In 2001, President Laurent Kabila was assassinated by one of his bodyguards. His son Joseph Kabila assumed the presidency and pushed forward with a U.N.-backed peace process. A 2002 peace accord called for foreign troops to withdraw and for Congolese rebels to be integrated into the military and government. A transitional government took office in 2003 and citizens voted overwhelmingly to adopt a new constitution in a referendum in 2005. Landmark national elections were held in 2006, the first relatively open multiparty vote in the country since independence. International observers concluded that these elections were credible, despite procedural shortcomings and significant election-related violence.
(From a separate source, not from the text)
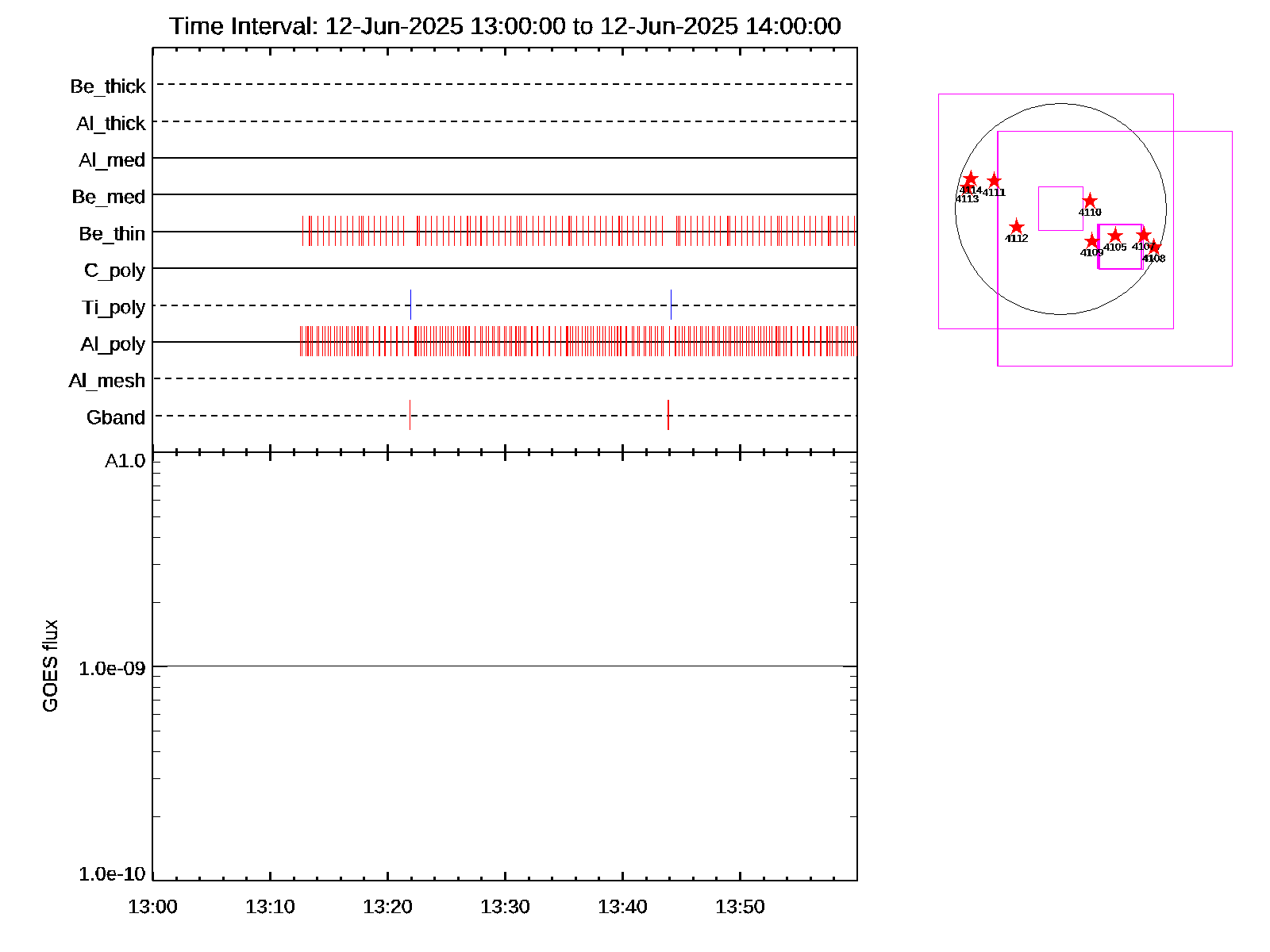The width and height of the screenshot is (1270, 952).
Task: Click the small magenta box at disk center
Action: (x=1060, y=209)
President Kabila won reelection, following a tense and violent run-off against former rebel leader Jean-Pierre Bemba.
Kabila was reelected in 2011 in a vote that international and domestic observers characterized as extremely flawed.25 Then-veteran opposition leader Etienne Tshisekedi rejected the results and proclaimed himself president, but his efforts to mobilize mass protests foundered. Kabila's People's Party for Reconstruction and Democracy (PPRD) lost seats in the legislature compared to 2006, but nonetheless assembled a majority coalition (the "Presidential Majority" or MP).
DRC's relations with Uganda, Rwanda, and Angola remain complex and volatile, although the latter is sometimes viewed as a Kabila ally. Relations with Rwanda have been periodically inflamed by xenophobia in Congo and by reports of Rwandan support for Congolese rebel groups. In 2008, Kabila and Rwandan President Paul Kagame reached a fragile rapprochement, leading to the reestablishment of bilateral diplomatic ties in 2009 and subsequent joint military operations in DRC border regions. The M23 conflict in 2012-2013 returned bilateral tensions to the fore, although tensions appear to have eased since then.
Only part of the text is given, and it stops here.